In his newest essay collection, CONGRATULATIONS, THE BEST IS OVER!, R. Eric Thomas writes beautifully and openly about what happens after—after his wedding, after publishing his first book, after moving back to his hometown, after the death of his father-in-law. His narration is irresistible, and his background in theater is clear: He delivers jokes with perfect timing, infuses his voice with a range of emotion, and speaks so conversationally, and with such obvious warmth and honesty, that it’s hard not to feel like you’re watching him perform live. He effortlessly blends humor and wisdom in essays about his husband digging a pond in their backyard, getting engaged on a mountaintop, making new friends during the pandemic, going to therapy, moving to the suburbs, and more. This is an exuberant book about being in your thirties and still feeling like a mess. Witnessing Thomas work through challenges, make space for grief, and revel in love, art, and family will make anyone listening feel less alone.
Thomas writes about the messy middle of his thirties and early forties, but being in your twenties, is, of course, another kind of messy middle. Liv Little’s debut novel ROSEWATER is a fantastic example of what it means to come of age at any time—the protagonist goes through an intense period of reckoning and reimagining in her late twenties. Narrator Suhaiyla Hippolyte brings Elsie to life in a quiet, undramatic performance which perfectly matches the everyday nature of this novel. Elsie is a Black queer poet living in London. She scrapes by working at a bar but dreams of a life devoted to art. When circumstances force her to move in with her childhood best friend, she begins questioning her routines, her romantic entanglements, and her aspirations. Hippolyte captures all the rhythms of Elise’s life: phone calls with her grandma, evenings spent joking with coworkers, fraught but tender conversations with her best friend and housemate. Her lively, emotional reading of Elsie’s slam poetry adds depth to the production.

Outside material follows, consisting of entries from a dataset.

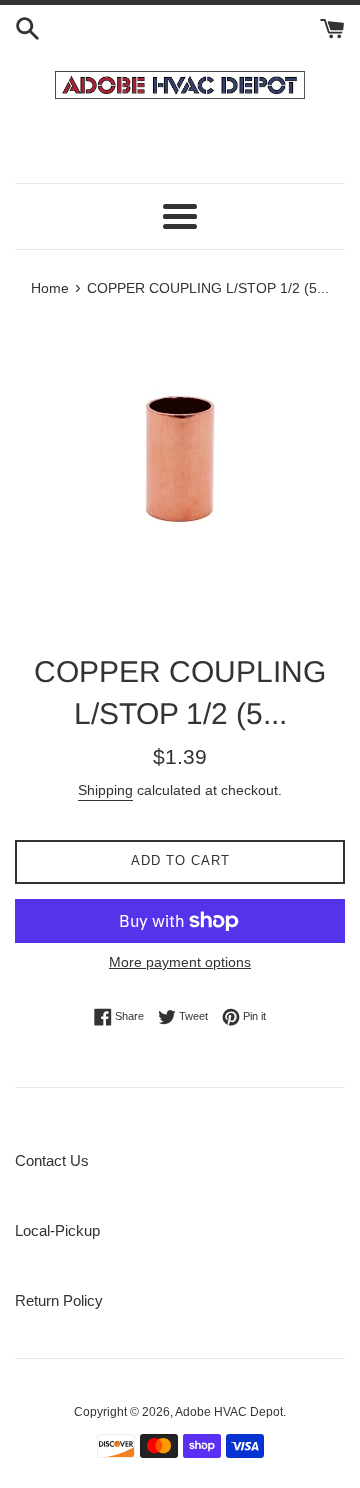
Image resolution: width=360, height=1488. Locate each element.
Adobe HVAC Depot (229, 1412)
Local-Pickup (57, 1230)
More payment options (180, 962)
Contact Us (52, 1160)
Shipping (105, 790)
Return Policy (59, 1300)
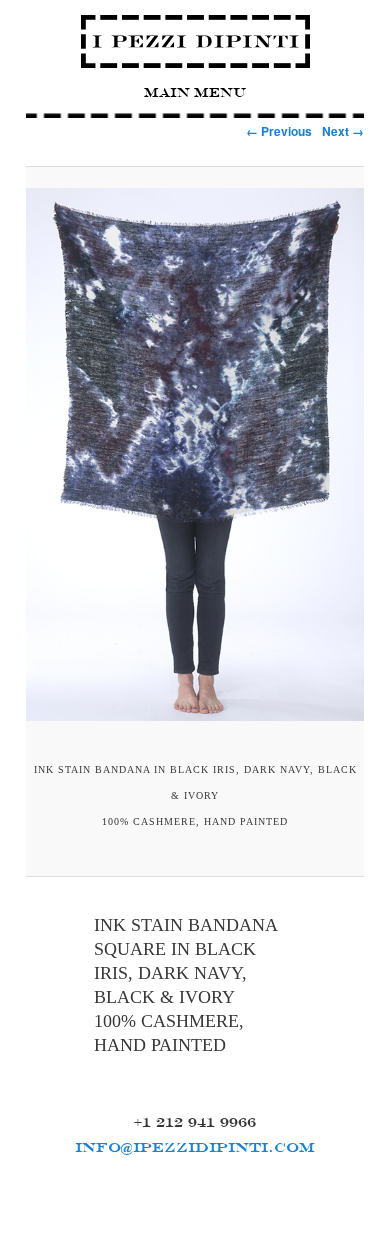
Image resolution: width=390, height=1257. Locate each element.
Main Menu (195, 92)
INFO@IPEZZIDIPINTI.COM (195, 1147)
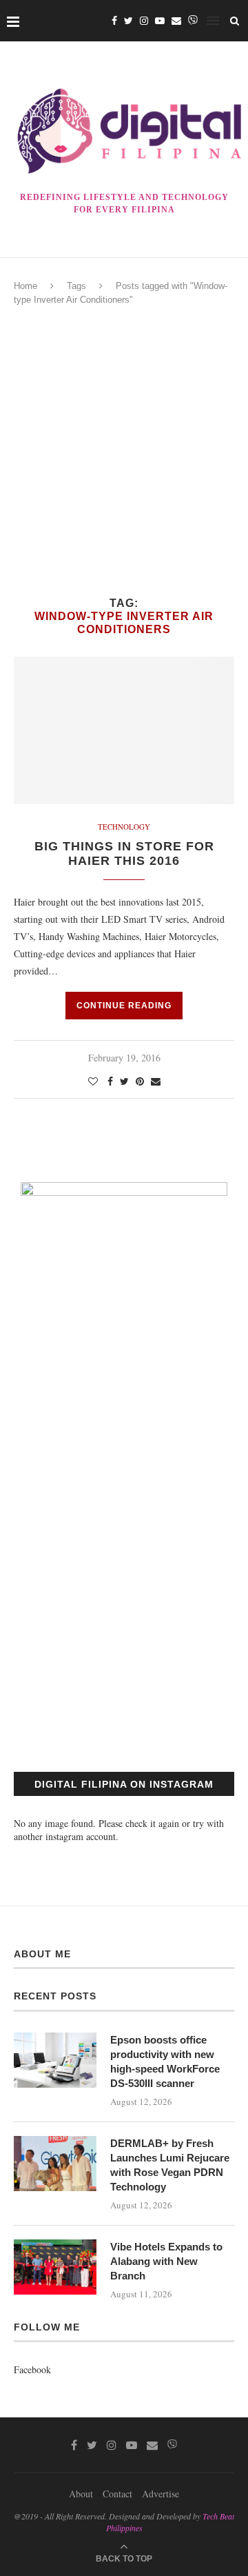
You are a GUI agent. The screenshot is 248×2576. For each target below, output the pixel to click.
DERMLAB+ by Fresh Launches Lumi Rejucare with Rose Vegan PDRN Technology (169, 2165)
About (81, 2493)
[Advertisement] (124, 452)
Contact (117, 2493)
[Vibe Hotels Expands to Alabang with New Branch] (55, 2267)
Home (25, 286)
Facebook (32, 2369)
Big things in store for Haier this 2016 (124, 853)
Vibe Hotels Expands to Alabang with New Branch (166, 2261)
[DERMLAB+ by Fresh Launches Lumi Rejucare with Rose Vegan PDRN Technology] (55, 2163)
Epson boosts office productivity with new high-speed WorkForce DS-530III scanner (165, 2061)
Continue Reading (124, 1005)
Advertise (160, 2493)
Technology (124, 826)
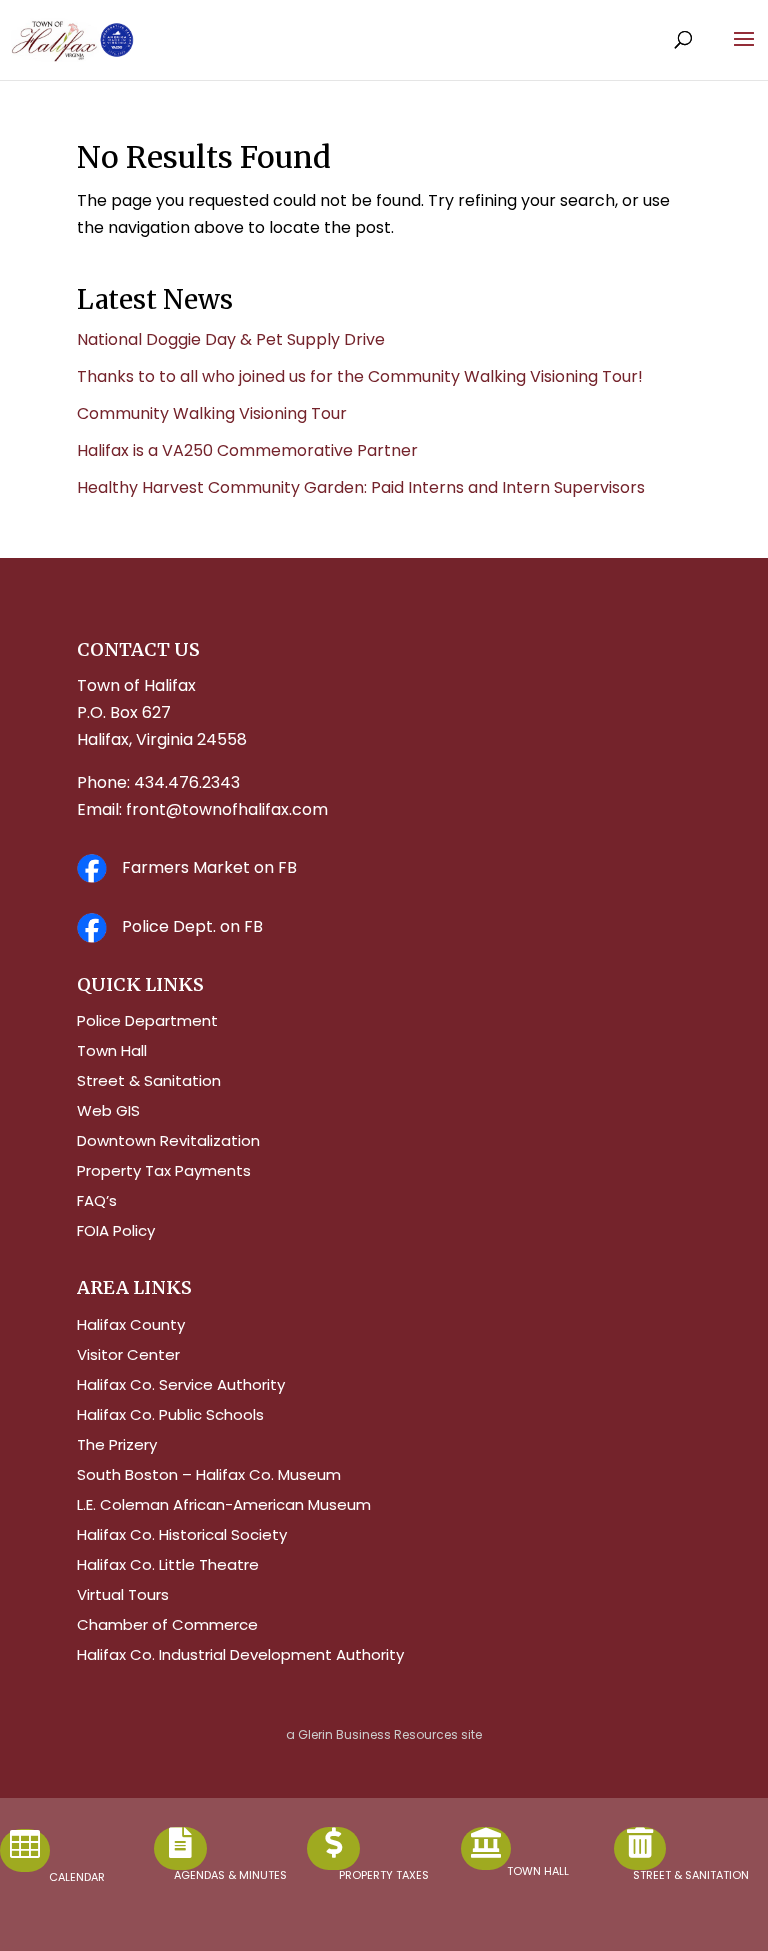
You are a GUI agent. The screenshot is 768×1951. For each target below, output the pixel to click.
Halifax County (131, 1326)
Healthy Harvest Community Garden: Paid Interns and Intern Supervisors (361, 487)
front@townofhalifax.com (227, 809)
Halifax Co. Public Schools (170, 1416)
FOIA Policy (116, 1232)
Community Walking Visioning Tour (212, 413)
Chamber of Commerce (167, 1626)
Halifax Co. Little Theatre (168, 1566)
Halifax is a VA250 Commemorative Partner (247, 450)
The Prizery (117, 1446)
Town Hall (112, 1052)
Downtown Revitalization (168, 1142)
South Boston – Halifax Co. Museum (209, 1476)
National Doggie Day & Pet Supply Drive (231, 339)
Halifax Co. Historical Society (182, 1536)
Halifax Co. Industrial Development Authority (240, 1656)
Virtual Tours (123, 1596)
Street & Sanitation (149, 1082)
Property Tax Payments (164, 1172)
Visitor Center (128, 1356)
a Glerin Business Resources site (384, 1734)
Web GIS (108, 1112)
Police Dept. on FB (192, 926)
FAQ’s (97, 1202)
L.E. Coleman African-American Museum (224, 1506)
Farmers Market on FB (209, 867)
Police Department (147, 1022)
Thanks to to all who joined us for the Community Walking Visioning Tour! (360, 376)
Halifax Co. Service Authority (181, 1386)
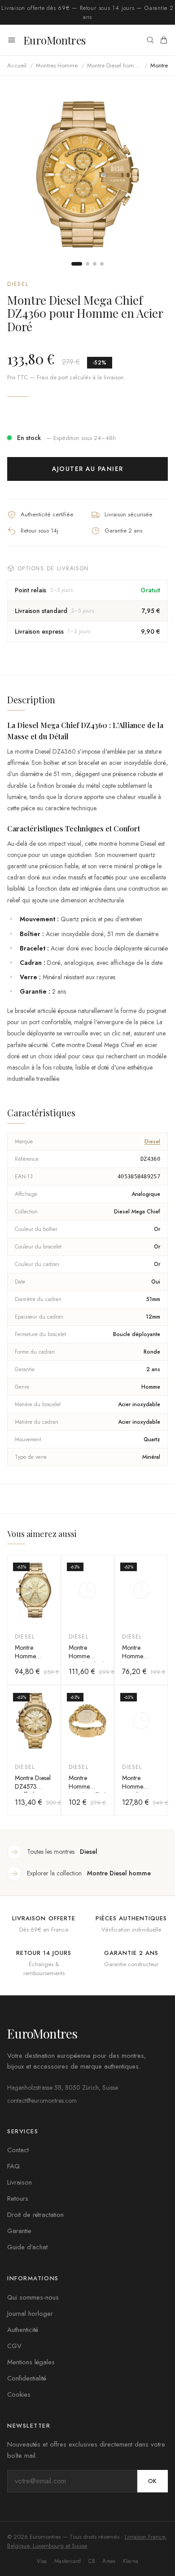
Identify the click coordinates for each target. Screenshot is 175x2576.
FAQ (13, 2166)
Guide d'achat (27, 2247)
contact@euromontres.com (42, 2100)
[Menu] (11, 40)
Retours (17, 2198)
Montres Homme (57, 65)
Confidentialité (26, 2378)
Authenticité (22, 2330)
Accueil (16, 65)
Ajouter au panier (87, 468)
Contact (18, 2150)
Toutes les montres (62, 1851)
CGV (14, 2346)
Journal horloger (30, 2313)
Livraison (19, 2182)
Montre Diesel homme (114, 65)
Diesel (18, 284)
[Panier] (164, 40)
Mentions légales (31, 2362)
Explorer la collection (89, 1873)
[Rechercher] (150, 40)
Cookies (19, 2394)
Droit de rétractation (35, 2215)
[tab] (76, 264)
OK (152, 2481)
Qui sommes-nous (33, 2297)
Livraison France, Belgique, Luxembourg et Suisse (86, 2541)
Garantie (19, 2231)
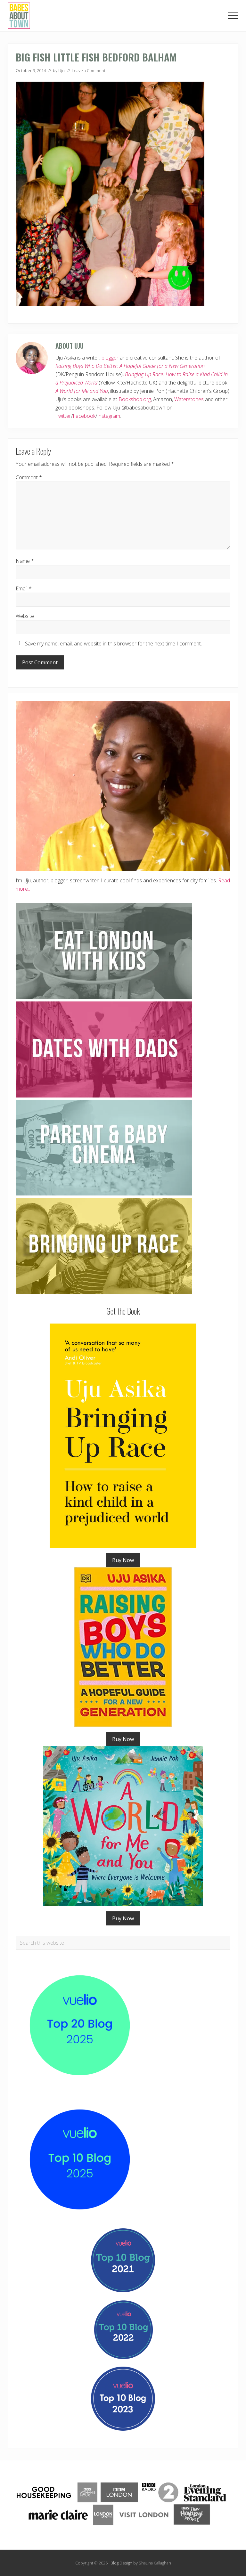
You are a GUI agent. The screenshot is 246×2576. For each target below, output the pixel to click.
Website (25, 616)
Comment (29, 477)
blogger (110, 357)
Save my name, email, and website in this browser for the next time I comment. (113, 643)
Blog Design (121, 2563)
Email (24, 588)
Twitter (63, 415)
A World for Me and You (81, 390)
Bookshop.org (135, 399)
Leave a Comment (88, 70)
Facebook (84, 415)
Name (25, 560)
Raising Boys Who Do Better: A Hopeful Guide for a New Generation (130, 365)
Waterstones (189, 399)
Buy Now (123, 1560)
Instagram (108, 415)
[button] (233, 16)
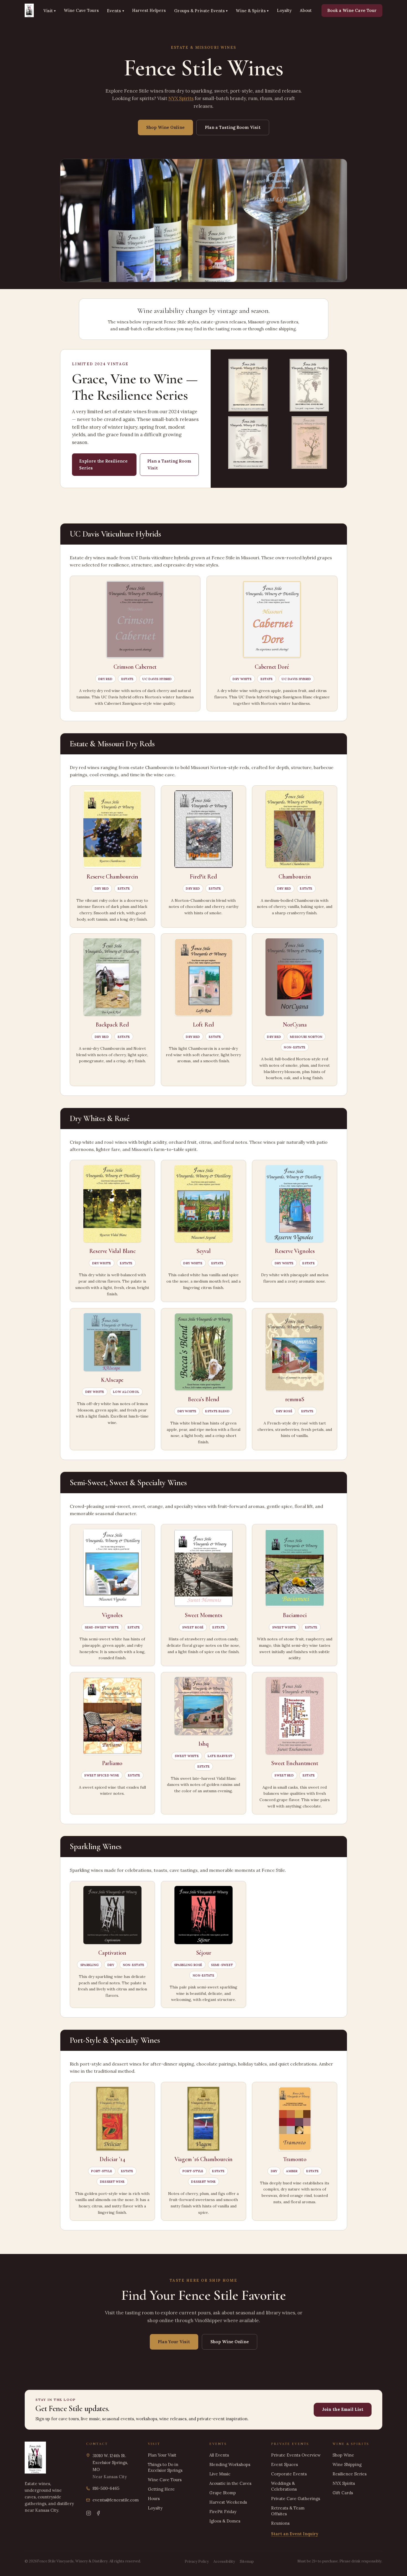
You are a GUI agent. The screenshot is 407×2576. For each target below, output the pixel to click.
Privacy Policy (197, 2561)
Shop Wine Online (165, 127)
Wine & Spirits (252, 10)
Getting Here (161, 2489)
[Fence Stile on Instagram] (88, 2513)
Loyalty (284, 10)
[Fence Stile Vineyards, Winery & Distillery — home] (29, 10)
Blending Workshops (229, 2464)
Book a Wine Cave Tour (352, 10)
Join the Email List (342, 2409)
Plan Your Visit (174, 2341)
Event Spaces (284, 2464)
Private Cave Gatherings (295, 2498)
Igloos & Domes (224, 2521)
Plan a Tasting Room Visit (233, 127)
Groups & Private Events (201, 10)
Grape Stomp (222, 2492)
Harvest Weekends (228, 2502)
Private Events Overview (296, 2455)
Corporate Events (289, 2474)
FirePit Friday (222, 2511)
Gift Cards (343, 2492)
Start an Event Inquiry (294, 2533)
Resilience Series (350, 2474)
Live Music (219, 2474)
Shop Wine (343, 2455)
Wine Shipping (347, 2464)
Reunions (280, 2523)
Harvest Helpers (149, 10)
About (306, 10)
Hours (154, 2498)
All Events (219, 2455)
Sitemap (247, 2561)
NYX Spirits (181, 98)
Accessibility (224, 2561)
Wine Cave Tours (81, 10)
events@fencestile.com (115, 2500)
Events (115, 10)
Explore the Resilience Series (103, 464)
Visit (49, 10)
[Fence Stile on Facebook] (98, 2513)
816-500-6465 (105, 2488)
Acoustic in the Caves (230, 2483)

LUCKY RED, Claudia Cravens’s rollicking queer Western about a Kansas City brothel in the 1870s, is a slightly more traditional coming-of-age story. Alone after her father dies of a snakebite, sixteen-year-old Bridget makes her way to Dodge City and finds work at the Buffalo Queen, a brothel run by two tough but protective women. At the Queen, Bridget experiences many firsts, from having enough to eat to falling in love and getting her heart broken. Elena Rey gives a fantastic, almost cinematic performance. She voices Bridget with a light drawl that oscillates through all the contradictory emotions she experiences as she slowly comes into herself: wonder, infatuation, heartbreak, anger, joy. Rey also excels in her portrayal of side characters, including the famed female gunslinger, Spartan Lee; the town’s sheriff; the owners of the Buffalo Queen; and the many women who live and work there. Through the lives of these very specific characters, Cravens explores how coming of age is often a lifelong project. Everyone, including Bridget, is in the messy middle of something. And though this isn’t a typical Western, there is plenty of adventure. Pair that with a nuanced exploration of power, betrayal, and queer desire, and you have an unforgettable audiobook.